- Born: December 17, 1997 (age 28) San Jose, California, U.S.
- Height: 178 cm (5 ft 10 in)
- Position: Defence
- Shot: Left
- Played for: Maine Black Bears Buffalo Beauts
- National team: Canada
- Playing career: 2015–2021

= Alyson Matteau =

Canadian-American ice hockey player

Alyson Matteau (born December 17, 1997) is an American-born Canadian former ice hockey defender, who last played for the Buffalo Beauts of the National Women's Hockey League (NWHL). She is currently the second all-time leading scorer among University of Maine women's ice hockey defenders.

== Playing career ==
From the age of 12 until she was 16, she played for the junior Québec provincial girls' hockey team. In high school, she played for Northwood School in Lake Placid, New York.

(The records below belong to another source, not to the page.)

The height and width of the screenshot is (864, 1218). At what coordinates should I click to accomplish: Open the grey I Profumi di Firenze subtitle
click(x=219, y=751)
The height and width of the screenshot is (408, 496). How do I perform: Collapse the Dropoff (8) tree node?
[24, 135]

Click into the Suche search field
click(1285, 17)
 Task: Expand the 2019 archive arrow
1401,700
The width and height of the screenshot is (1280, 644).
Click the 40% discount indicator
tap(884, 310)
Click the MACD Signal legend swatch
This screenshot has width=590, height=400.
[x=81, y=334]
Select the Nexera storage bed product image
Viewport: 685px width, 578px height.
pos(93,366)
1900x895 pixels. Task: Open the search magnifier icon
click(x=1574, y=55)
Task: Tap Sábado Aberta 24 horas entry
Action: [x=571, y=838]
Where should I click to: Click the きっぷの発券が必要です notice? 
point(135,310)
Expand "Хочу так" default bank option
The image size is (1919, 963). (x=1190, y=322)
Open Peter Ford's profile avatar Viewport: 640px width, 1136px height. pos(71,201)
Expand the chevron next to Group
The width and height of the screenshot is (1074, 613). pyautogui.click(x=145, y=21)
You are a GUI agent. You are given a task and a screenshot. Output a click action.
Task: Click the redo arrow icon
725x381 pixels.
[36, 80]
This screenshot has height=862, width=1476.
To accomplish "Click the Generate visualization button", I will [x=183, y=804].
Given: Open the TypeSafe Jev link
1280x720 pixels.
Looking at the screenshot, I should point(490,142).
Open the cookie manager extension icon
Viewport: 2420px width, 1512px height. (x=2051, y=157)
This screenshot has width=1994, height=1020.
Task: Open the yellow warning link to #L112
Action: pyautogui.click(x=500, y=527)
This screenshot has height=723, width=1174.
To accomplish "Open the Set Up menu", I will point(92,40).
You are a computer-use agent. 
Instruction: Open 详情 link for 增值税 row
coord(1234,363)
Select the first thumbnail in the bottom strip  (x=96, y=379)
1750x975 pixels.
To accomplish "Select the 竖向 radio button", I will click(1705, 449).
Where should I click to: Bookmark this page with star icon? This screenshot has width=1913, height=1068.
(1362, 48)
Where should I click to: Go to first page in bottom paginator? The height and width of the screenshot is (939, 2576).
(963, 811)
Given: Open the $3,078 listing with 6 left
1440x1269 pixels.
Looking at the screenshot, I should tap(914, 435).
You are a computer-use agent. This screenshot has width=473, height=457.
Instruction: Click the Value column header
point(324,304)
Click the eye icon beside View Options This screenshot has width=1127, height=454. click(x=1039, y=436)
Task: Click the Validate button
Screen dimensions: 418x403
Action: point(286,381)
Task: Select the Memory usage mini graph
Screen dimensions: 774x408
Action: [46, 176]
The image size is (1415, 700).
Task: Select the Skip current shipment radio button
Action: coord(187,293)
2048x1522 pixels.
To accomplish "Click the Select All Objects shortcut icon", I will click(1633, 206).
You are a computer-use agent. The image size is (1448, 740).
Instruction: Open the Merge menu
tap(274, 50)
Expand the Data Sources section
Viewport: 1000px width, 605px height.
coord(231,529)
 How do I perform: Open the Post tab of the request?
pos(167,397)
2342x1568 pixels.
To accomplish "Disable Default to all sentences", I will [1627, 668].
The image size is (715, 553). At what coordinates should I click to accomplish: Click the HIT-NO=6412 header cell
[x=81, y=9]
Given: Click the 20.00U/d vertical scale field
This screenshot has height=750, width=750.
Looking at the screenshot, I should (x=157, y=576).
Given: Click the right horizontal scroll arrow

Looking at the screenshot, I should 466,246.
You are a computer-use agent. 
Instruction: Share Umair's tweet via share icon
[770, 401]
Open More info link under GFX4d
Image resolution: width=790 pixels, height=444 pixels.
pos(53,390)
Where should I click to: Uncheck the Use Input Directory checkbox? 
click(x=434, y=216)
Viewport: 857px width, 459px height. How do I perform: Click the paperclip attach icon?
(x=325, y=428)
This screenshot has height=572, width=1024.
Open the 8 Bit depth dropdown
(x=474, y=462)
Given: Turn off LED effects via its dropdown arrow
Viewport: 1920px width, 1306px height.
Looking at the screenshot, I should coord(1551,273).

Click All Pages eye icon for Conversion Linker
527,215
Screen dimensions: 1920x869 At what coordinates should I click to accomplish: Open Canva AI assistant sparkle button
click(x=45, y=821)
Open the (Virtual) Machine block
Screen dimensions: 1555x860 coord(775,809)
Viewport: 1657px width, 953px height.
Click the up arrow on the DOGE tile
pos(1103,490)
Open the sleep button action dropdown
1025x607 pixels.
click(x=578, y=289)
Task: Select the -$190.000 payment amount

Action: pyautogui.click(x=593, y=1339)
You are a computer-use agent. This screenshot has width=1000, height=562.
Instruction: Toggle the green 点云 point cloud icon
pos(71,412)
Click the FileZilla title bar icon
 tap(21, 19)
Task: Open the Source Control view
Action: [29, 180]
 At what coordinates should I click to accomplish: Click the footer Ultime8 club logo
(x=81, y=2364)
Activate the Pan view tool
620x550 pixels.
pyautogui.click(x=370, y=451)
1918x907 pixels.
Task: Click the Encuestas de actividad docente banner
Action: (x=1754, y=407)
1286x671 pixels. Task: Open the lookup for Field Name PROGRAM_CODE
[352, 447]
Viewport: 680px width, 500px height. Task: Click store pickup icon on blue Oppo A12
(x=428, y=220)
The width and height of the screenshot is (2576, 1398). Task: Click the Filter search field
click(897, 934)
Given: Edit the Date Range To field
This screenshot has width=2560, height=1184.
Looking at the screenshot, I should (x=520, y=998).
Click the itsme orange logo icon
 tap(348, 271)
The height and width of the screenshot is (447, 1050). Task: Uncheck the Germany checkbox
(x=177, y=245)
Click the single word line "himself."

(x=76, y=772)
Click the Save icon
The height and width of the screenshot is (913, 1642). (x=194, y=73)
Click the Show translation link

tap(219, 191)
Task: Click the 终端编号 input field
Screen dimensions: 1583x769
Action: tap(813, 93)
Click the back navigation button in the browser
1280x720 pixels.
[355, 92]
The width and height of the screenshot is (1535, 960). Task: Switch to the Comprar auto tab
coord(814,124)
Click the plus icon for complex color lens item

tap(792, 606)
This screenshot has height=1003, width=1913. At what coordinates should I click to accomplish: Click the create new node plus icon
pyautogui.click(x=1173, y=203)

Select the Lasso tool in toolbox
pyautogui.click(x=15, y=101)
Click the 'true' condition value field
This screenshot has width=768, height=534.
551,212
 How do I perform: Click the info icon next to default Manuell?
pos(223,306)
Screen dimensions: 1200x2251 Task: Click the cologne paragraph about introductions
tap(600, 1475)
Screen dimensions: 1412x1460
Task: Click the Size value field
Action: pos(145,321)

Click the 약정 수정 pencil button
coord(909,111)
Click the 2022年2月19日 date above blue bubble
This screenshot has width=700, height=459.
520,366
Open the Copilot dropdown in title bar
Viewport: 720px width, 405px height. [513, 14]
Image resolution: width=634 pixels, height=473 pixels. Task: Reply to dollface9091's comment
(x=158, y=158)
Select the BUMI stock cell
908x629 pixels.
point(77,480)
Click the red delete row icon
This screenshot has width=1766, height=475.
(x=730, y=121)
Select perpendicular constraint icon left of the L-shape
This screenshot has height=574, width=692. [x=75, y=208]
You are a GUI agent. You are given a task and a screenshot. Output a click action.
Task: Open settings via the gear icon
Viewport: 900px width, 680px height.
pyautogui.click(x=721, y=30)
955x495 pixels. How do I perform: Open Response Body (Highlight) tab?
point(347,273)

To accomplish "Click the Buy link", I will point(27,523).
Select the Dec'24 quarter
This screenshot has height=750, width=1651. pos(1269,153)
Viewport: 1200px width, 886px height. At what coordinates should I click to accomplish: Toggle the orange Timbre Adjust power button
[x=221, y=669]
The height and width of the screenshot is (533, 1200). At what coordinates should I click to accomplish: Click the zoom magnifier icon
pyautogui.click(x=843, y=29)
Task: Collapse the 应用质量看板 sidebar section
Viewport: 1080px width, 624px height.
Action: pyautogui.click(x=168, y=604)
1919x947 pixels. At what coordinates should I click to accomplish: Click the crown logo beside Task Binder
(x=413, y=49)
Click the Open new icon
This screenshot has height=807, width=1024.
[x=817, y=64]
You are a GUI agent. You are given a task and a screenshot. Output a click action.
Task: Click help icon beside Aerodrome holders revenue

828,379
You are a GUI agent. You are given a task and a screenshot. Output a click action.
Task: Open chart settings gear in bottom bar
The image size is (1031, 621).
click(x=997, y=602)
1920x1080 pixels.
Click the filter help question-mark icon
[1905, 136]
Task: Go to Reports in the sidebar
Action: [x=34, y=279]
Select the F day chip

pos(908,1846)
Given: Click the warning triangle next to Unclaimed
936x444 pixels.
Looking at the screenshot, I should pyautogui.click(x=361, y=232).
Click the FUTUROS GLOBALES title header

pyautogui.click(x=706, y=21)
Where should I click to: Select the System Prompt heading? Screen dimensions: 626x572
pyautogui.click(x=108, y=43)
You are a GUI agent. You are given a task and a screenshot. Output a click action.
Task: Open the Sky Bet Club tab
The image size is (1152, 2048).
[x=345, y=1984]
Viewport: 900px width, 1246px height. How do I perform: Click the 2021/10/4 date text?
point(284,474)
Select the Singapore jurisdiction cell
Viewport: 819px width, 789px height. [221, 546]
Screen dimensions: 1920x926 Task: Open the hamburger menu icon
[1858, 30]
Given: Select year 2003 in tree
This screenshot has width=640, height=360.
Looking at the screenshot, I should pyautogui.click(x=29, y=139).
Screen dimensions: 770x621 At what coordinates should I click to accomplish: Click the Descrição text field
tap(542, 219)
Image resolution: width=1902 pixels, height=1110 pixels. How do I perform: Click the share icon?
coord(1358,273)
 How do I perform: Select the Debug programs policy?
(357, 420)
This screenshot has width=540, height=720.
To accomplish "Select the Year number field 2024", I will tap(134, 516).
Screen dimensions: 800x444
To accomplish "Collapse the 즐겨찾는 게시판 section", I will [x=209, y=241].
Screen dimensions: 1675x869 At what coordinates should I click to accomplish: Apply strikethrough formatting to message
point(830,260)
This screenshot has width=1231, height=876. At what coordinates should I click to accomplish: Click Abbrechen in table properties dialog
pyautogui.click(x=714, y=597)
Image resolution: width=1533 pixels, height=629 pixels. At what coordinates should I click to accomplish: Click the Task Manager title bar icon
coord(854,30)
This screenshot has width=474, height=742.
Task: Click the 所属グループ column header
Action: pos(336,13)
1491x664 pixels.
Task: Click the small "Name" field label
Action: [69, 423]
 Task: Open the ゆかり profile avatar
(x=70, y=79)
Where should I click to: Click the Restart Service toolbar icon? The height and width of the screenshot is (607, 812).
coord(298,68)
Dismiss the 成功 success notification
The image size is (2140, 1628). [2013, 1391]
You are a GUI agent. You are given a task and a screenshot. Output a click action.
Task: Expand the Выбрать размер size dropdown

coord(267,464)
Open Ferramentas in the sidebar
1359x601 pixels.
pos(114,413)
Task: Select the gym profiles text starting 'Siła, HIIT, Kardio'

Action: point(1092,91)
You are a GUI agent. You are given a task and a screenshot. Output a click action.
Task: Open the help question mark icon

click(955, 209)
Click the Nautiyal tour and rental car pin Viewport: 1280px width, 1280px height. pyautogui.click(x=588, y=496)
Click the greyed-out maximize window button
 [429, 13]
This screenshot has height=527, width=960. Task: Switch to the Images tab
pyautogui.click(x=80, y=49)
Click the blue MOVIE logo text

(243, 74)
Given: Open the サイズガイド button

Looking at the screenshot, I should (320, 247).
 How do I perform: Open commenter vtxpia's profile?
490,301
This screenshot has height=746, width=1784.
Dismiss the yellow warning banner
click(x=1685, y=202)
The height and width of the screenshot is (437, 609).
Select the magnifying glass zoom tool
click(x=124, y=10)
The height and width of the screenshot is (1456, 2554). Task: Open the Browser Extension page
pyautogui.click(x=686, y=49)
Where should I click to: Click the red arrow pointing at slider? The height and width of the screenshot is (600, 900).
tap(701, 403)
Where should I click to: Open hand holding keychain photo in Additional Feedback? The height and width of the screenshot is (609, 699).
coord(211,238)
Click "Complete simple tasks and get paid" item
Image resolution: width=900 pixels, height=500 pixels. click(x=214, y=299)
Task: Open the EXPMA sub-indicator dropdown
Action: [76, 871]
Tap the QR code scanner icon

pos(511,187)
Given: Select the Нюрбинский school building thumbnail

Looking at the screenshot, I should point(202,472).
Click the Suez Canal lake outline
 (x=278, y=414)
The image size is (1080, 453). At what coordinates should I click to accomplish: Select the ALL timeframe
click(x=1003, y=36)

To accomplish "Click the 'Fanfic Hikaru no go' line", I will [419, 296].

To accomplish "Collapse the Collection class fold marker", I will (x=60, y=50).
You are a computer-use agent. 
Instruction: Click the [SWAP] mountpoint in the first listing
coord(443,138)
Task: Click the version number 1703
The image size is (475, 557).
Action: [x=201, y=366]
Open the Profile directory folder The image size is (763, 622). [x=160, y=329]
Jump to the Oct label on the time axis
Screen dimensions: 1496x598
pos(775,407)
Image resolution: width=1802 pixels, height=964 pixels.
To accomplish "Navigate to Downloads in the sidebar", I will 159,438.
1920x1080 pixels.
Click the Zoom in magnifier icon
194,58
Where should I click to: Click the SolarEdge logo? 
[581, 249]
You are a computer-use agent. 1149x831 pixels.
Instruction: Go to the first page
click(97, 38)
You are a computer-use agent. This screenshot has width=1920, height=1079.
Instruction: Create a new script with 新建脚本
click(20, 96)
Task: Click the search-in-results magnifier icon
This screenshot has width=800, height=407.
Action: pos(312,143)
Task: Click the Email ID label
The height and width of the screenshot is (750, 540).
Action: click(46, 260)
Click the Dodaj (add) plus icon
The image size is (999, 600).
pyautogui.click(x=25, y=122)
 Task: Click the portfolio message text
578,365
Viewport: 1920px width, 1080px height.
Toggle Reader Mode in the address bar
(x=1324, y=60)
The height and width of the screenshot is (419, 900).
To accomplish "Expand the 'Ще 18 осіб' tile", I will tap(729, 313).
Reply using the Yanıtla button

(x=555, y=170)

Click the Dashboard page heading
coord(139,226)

From 2015 to 2019, she attended the University of Maine and played with the Maine Black Bears women's ice hockey team, scoring 61 points in 135 NCAA Division I games and serving as team captain in her senior year. She scored her first career collegiate goal against Brown University in October 2015, and was named to the Hockey East All-Rookie team that season. She was named to the Hockey East Second All-Star Team for the 2017-18 season.

She signed her first professional contract with the NWHL's Buffalo Beauts ahead of the 2020–21 NWHL season.

== International play ==
Matteau represented Canada at the 2015 IIHF World Women's U18 Championship, playing all five games as the country won silver.

== Personal life ==
Matteau is the daughter of former NHL winger and 1994 Stanley Cup winner Stéphane Matteau and Nathalie Guertin. She was born in San Jose, California after her father signed with the San Jose Sharks before the 1997–98 NHL season. Her older brother, Stefan, was a first round draft pick in the 2012 NHL entry draft and currently plays in the American Hockey League (AHL).

For her bachelor's degree, she majored in Child Development and Family Relations at the University of Maine.